AKP kendi iktidarı döneminde özelde Kürtlere genelde Türkiye halklarına şu gerçeği çok iyi öğretti: Demokrasi mücadelesi radikal ve kesintisiz bir biçimde yürütülmeden ve yerel demokrasi inşa edilmeden Kürt sorunu çözülmez, Türkiye demokratikleşmez.

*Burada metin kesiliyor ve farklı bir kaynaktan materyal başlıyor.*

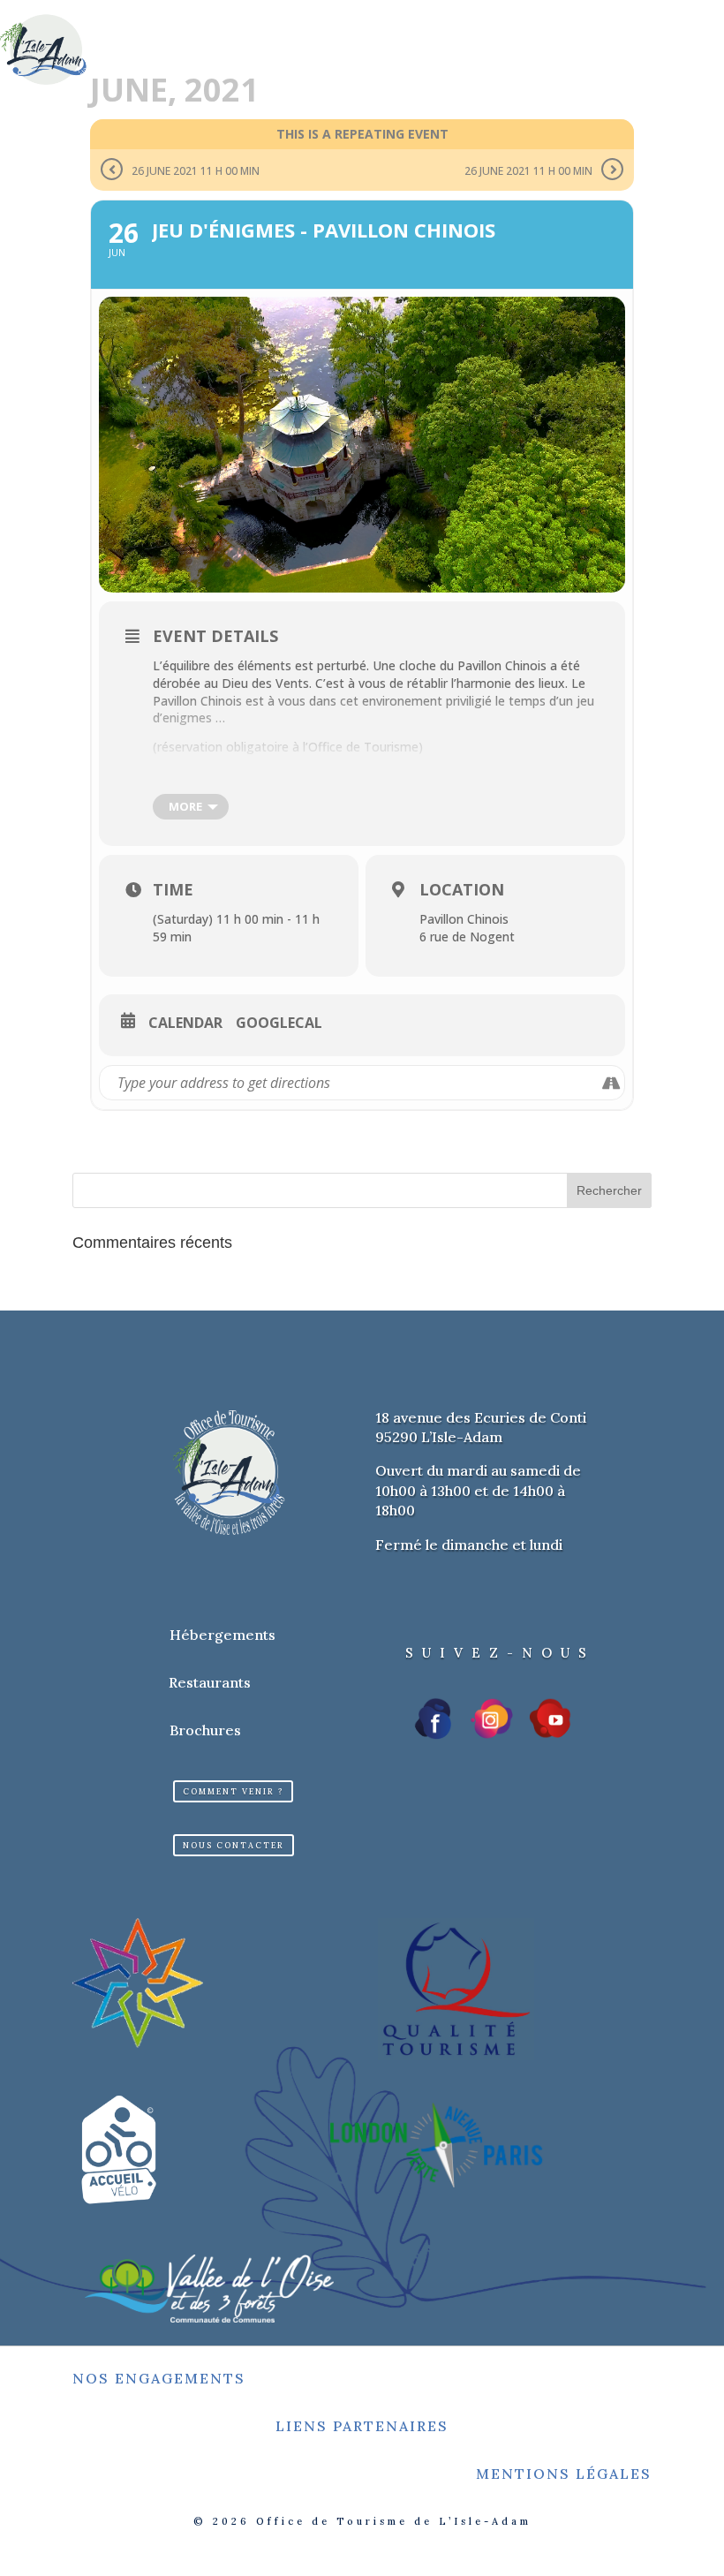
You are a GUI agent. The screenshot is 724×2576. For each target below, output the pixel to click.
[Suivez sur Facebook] (434, 1718)
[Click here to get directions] (610, 1082)
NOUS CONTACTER (233, 1845)
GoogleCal (279, 1023)
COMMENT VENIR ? (233, 1791)
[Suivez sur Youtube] (550, 1718)
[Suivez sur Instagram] (492, 1718)
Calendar (185, 1023)
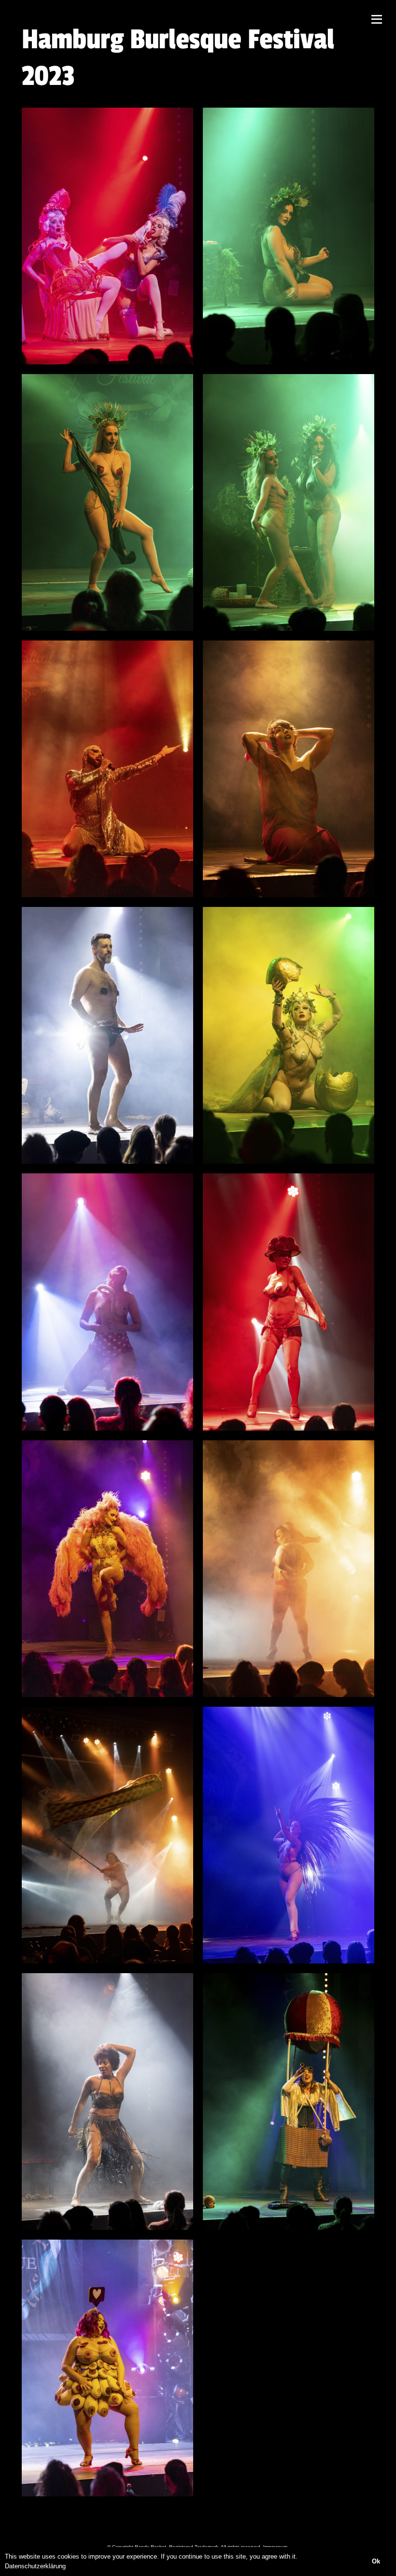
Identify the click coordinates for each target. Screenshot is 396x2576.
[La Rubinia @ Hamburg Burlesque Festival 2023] (107, 1568)
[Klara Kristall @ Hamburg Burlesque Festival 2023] (288, 1301)
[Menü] (377, 19)
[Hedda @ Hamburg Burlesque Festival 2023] (288, 769)
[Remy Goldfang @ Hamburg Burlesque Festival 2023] (107, 2101)
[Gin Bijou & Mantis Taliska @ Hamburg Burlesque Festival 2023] (288, 236)
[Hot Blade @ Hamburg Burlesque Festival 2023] (107, 1035)
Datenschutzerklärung (35, 2566)
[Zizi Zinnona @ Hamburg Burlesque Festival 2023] (107, 2368)
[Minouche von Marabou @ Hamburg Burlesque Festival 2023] (288, 1835)
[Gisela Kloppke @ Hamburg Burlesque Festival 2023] (107, 769)
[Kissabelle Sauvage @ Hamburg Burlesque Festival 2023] (107, 1301)
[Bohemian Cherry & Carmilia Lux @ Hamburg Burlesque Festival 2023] (107, 236)
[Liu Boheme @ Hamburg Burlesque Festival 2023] (288, 1568)
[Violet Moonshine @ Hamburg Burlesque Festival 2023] (288, 2101)
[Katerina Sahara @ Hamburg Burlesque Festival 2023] (288, 1035)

Demokratik Özerk Sistem inşası olmadan çözüm olmaz. Çözüm, halkın özyönetim sistemini kurmakla, güçlü bir özsavunma ile kurduğu sistemi savunmakla mümkündür. Yani demokratik çözüm, Demokratik Özerkliğin inşasıdır. Geçmiş süreç inşayı yapmadan devletten-AKP’den çözüm beklemenin ne kadar hatalı bir davranış-anlayış olduğunu çok açık ortaya koydu. Demokratik inşanın motor gücü hiç kuşku yok ki topyekün toplumsal mücadele ve direniştir. Toplumsal direniş demokratik inşanın ruhudur, öz mayasıdır-suyudur.
Cizre direnişi hepimize özyönetimin ve özsavunmanın ne kadar yaşamsal ve vazgeçilmez bir ihtiyaç olduğunu çok yakıcı ve çarpıcı gösterdi. Cizre Kürtler başta olmak üzere halkların, kadınların özyönetimsiz ve özsavunmasız hiçbir yaşam güvencelerinin olmadığını çok net ortaya koydu. Bir kez daha ortaya çıktı ki onurluca ve insanca yaşamanın yolu demokratik özyönetim sistemini inşa etmekten ve savunmaktan geçiyor. Cizre bu anlamda çok öğretici, değerli bir örnektir.
Cizre’de halkımız direnerek zafer kazandı. Cizre direnişi karşısında sömürgeci Türk devleti-AKP yenildi. Cizre’de yenilen inkarcı-imhacı faşist Türk ulus-devlet sistemi ve onun yönetim biçimidir. Cizre’de, Sur’da ve Kürdistan’ın her yerinde halkımız Erdoğan-AKP faşizmine karşı onurluca direnmekte, direnişle zafere yürümektedir. Geçmişte olduğu gibi bugün de Kürdistan’da özgürce, onurluca yaşamanın yolu direnmekten geçiyor.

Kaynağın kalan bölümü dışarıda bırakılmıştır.